§ **GIVEN PROBLEM**
Update everything from the line containing "is (640, 700)." down to the line containing "coord(108,237)" by changing "Collapse" to "Hide", keeping all else unchanged.

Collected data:
::::::::
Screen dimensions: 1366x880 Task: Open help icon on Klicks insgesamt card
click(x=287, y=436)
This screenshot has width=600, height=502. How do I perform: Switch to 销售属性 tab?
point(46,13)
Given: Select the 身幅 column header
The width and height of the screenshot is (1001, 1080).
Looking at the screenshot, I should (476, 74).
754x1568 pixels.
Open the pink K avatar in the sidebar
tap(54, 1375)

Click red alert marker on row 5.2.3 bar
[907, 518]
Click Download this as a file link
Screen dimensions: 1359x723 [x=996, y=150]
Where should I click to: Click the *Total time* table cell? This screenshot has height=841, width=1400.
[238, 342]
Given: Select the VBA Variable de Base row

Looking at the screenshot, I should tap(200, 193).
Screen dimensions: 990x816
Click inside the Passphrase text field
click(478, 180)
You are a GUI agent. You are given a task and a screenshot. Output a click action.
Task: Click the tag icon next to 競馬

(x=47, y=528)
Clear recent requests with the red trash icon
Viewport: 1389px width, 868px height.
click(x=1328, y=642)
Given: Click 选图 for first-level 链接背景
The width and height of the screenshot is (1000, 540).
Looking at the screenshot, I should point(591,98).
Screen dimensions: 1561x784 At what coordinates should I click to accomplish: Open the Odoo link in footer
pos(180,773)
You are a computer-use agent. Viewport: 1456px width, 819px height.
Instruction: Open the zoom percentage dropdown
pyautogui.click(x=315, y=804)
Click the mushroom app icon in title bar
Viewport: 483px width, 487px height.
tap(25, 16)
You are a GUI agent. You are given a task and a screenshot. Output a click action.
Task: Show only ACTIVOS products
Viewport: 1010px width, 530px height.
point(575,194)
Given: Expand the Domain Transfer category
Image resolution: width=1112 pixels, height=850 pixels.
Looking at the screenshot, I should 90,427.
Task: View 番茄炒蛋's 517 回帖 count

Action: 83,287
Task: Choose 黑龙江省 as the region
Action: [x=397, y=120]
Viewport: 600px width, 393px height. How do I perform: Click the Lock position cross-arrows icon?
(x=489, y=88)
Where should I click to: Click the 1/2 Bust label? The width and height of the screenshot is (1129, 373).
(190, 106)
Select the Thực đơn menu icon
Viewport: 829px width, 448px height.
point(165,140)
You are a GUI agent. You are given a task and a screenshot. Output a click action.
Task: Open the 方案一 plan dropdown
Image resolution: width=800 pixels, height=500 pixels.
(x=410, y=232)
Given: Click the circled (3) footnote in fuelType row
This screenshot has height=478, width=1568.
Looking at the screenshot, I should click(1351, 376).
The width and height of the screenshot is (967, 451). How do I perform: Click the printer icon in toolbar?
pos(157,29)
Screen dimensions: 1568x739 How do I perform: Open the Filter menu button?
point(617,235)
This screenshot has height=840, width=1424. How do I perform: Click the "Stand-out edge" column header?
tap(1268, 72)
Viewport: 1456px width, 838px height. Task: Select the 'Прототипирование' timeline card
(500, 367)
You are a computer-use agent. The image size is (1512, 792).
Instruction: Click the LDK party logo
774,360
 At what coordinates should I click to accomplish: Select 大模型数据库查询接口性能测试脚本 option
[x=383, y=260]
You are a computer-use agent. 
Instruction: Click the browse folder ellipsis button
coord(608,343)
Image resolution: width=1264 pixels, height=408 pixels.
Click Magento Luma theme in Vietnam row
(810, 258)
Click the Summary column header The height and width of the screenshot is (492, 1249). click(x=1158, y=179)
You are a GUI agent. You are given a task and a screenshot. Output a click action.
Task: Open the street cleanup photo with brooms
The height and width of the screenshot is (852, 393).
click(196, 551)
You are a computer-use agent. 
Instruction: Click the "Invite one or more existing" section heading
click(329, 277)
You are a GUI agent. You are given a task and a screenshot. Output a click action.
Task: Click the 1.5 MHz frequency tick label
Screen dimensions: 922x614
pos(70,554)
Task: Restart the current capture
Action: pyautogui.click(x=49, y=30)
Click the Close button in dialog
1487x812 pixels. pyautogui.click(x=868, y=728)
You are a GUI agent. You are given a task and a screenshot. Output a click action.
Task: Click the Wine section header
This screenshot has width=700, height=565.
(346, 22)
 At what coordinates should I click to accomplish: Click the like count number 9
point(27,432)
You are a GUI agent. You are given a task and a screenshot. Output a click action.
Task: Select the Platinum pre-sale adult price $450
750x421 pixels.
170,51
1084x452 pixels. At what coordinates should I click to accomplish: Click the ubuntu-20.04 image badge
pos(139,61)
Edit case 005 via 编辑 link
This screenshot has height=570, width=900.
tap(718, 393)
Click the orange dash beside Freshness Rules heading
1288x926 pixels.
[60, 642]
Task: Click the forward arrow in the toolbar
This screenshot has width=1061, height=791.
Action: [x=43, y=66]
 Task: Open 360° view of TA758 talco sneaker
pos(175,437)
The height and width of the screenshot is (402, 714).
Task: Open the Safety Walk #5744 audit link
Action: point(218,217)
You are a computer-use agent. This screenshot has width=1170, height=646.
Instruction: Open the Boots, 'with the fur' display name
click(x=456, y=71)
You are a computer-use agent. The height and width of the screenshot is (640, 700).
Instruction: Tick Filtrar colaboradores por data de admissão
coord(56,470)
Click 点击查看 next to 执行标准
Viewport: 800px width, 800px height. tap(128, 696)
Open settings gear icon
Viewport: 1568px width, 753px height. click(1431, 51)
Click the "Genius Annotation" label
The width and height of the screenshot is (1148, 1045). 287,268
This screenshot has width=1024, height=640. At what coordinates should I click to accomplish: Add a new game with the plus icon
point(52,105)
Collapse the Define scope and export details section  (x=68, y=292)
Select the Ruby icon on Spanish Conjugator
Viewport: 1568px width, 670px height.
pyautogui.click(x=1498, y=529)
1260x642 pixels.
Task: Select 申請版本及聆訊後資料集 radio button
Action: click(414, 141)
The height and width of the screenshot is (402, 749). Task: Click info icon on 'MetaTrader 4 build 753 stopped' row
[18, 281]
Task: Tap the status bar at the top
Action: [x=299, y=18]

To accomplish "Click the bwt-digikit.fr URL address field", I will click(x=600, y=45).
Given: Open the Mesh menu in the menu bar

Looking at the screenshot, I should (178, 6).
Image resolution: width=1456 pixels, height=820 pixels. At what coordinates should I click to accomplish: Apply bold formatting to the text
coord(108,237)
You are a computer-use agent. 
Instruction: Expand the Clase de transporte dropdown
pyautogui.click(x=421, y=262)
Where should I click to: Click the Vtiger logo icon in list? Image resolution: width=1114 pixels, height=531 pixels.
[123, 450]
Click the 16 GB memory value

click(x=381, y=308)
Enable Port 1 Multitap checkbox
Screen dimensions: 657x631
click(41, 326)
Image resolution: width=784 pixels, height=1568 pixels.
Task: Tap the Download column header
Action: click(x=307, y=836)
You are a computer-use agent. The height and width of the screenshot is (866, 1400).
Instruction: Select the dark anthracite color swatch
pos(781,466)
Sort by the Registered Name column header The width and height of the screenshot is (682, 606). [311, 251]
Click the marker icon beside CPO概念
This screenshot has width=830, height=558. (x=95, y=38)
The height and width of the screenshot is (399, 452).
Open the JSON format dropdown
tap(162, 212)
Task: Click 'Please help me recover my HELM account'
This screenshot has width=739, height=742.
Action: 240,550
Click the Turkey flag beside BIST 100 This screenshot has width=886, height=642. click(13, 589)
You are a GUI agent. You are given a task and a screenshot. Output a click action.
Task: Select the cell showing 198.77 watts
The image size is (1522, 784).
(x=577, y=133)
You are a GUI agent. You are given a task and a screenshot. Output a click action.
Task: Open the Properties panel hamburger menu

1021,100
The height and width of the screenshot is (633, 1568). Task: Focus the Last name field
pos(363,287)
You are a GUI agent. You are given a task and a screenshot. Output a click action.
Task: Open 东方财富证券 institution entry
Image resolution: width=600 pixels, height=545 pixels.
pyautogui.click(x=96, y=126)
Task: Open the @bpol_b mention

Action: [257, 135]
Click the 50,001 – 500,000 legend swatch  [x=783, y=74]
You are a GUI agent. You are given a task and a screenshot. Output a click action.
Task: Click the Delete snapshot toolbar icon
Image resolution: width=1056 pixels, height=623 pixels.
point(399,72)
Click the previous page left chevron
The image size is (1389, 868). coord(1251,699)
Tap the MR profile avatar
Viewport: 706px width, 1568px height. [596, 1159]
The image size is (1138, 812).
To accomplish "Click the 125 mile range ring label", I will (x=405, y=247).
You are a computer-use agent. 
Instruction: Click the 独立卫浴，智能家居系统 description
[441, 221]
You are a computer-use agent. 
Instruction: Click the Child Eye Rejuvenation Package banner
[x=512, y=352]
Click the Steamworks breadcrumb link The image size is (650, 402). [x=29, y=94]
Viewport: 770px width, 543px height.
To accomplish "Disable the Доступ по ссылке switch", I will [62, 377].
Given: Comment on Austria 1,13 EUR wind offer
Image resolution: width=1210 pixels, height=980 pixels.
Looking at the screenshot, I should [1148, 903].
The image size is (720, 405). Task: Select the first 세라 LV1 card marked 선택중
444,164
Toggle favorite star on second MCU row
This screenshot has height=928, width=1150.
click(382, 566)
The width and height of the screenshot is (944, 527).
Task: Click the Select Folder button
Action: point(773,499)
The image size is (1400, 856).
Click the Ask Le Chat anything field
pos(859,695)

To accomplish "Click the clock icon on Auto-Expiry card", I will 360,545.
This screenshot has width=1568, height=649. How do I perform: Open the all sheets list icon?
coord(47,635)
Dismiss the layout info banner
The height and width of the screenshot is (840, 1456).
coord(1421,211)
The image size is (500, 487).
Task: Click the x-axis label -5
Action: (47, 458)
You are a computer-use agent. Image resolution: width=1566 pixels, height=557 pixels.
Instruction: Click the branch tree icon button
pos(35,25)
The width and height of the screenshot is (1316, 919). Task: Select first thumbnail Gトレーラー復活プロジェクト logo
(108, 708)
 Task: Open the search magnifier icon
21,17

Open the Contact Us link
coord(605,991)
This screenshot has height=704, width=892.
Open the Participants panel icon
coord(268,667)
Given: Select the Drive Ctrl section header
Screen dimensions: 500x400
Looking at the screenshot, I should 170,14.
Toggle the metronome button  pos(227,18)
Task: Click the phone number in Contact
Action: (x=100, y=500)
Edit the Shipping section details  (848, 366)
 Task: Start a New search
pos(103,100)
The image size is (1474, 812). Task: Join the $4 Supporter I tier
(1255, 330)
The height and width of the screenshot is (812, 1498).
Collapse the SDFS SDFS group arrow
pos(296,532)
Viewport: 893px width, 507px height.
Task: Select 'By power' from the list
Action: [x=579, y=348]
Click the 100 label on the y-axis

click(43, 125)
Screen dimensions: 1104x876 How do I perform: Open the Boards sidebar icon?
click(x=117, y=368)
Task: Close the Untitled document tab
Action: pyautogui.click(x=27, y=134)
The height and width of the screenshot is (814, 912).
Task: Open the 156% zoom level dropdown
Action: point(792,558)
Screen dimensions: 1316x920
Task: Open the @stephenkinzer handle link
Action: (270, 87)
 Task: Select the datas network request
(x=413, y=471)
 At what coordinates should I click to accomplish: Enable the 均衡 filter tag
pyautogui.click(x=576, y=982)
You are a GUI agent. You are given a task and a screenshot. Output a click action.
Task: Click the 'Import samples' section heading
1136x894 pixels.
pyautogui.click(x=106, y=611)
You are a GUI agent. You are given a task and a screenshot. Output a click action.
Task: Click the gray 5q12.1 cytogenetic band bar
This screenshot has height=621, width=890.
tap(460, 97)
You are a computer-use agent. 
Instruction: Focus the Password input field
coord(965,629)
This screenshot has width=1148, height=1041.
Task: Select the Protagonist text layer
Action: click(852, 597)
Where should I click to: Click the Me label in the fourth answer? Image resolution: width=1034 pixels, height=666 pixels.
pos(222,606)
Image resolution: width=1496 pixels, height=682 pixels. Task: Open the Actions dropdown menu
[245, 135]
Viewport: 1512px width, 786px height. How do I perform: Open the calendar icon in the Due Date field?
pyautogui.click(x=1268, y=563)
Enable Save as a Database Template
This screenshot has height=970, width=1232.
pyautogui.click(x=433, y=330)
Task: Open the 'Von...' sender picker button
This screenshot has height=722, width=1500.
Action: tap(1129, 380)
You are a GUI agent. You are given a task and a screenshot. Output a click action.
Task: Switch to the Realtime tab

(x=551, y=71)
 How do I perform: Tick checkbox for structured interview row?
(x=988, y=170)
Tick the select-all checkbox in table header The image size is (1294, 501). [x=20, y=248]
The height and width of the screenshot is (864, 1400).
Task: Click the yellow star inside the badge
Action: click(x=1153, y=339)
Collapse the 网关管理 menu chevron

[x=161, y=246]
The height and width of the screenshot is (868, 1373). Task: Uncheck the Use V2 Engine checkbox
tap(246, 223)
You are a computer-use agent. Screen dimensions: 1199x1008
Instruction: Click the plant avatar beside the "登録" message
::::::::
§ **WRITTEN ANSWER**
You are a computer-use agent. The height and width of the screenshot is (640, 700).
Instruction: Tick Filtrar colaboradores por data de admissão
coord(56,470)
Click 点击查看 next to 执行标准
Viewport: 800px width, 800px height. tap(128, 696)
Open settings gear icon
Viewport: 1568px width, 753px height. click(1431, 51)
Click the "Genius Annotation" label
The width and height of the screenshot is (1148, 1045). 287,268
This screenshot has width=1024, height=640. At what coordinates should I click to accomplish: Add a new game with the plus icon
point(52,105)
Hide the Define scope and export details section  (x=68, y=292)
Select the Ruby icon on Spanish Conjugator
Viewport: 1568px width, 670px height.
pyautogui.click(x=1498, y=529)
1260x642 pixels.
Task: Select 申請版本及聆訊後資料集 radio button
Action: click(414, 141)
The height and width of the screenshot is (402, 749). Task: Click info icon on 'MetaTrader 4 build 753 stopped' row
[18, 281]
Task: Tap the status bar at the top
Action: [x=299, y=18]

To accomplish "Click the bwt-digikit.fr URL address field", I will click(x=600, y=45).
Given: Open the Mesh menu in the menu bar

Looking at the screenshot, I should (178, 6).
Image resolution: width=1456 pixels, height=820 pixels. At what coordinates should I click to accomplish: Apply bold formatting to the text
coord(108,237)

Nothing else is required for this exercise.